So where was the laboratory where all this work happens, I asked. “My laboratory?” exclaimed Aparna, amused. “I work in many labs. I go to Dr. S.K Mitra’s lab for all my immunology-related work; Dr. Velpadiyan’s lab is my home for pharmacokinetics; Dr Madhulika Kabra’s lab is my abode for all the molecular biology based work… Doctors are used to this nomadic situation going from one bed to another in the hospital ward for their regular work”, Aparna said with a smile.

Women in medical research

During her MBBS days, Aparna recalls a third of the class being female. In her MD days, about 50% of the batch comprised women. “I don’t remember a single event when I could consider myself being a target of gender bias, neither at home nor at workplace. It might be partly due to the fact that we do not have kids.”

The only adjustment which Aparna had made so far due to her marital status was geographically confining herself to Delhi.  “My husband and I have stayed in different cities for the sake of degrees and jobs, but now I would not want to relocate alone to a different city. So, that does impart a geographic constraint to my job opportunities.” Nevertheless, Aparna is content. “We function as a team. Kaushik helped me embark on the unconventional career path involving prolonged training and uncertainty in terms of job security.”
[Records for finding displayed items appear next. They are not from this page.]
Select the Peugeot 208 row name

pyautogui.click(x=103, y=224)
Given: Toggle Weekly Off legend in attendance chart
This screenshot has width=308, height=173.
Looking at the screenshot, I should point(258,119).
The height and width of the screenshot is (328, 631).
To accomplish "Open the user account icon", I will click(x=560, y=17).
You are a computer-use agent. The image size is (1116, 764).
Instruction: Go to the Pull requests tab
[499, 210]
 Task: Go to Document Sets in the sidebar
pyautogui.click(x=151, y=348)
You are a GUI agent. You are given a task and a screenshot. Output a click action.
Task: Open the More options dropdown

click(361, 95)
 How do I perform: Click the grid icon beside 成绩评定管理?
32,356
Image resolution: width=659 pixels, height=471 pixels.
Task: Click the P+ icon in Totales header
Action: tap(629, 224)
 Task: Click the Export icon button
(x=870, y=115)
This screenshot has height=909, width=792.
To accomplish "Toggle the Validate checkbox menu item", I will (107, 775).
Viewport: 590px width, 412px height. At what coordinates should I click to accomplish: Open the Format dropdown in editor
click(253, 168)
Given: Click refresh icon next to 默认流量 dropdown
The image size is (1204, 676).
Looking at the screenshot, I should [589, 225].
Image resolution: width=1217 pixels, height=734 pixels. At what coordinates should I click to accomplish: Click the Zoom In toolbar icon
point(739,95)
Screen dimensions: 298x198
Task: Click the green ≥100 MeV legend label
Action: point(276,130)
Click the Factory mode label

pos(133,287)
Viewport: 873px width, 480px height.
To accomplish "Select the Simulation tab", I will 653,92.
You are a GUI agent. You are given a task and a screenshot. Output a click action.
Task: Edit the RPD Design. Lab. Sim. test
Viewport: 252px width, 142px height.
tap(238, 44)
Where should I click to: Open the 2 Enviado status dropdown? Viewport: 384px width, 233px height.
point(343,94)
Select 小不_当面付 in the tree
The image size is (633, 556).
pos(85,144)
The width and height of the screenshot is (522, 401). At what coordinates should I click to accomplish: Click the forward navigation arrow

The clinician-scientist career path is something Aparna cherishes being on. She encourages more opportunities for medical students to enter clinical research. “Right now of the total number of PhD students that we have in AIIMS, only 3-5% come from a medical background”. She hopes her research will inspire a few of the medicine students to come and join the research bandwagon.

 


This is part of a series of  profiles of Indian women scientists whose research has been funded by Wellcome Trust/DBT India Alliance. This article was first published on Firstpost. We are thankful for a grant from India Alliance towards this series that has allowed us to invite voices of fellow science writers on this project.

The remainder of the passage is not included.